Extracted records:
= = =

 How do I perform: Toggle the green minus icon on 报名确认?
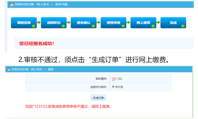point(93,26)
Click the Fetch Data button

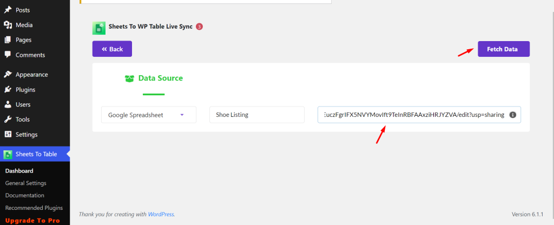tap(504, 49)
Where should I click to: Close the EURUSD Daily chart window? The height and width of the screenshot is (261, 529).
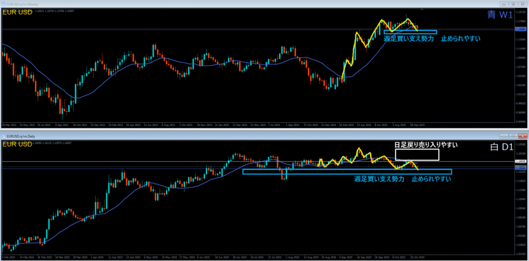pyautogui.click(x=522, y=136)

= = =

WHAT YOU ARE ASKED TO DO:
Rewrite every line of the material above, keeping all its wording, and shift each coordinate in the answers up by 62. Leave the pictures out of your answer.

THE ANSWER:
 How do I perform: Toggle the green minus icon on 报名确认?
point(155,88)
Click the Fetch Data button

tap(566, 111)
Where should I click to: Close the EURUSD Daily chart window? The height and width of the screenshot is (261, 529).
pyautogui.click(x=584, y=198)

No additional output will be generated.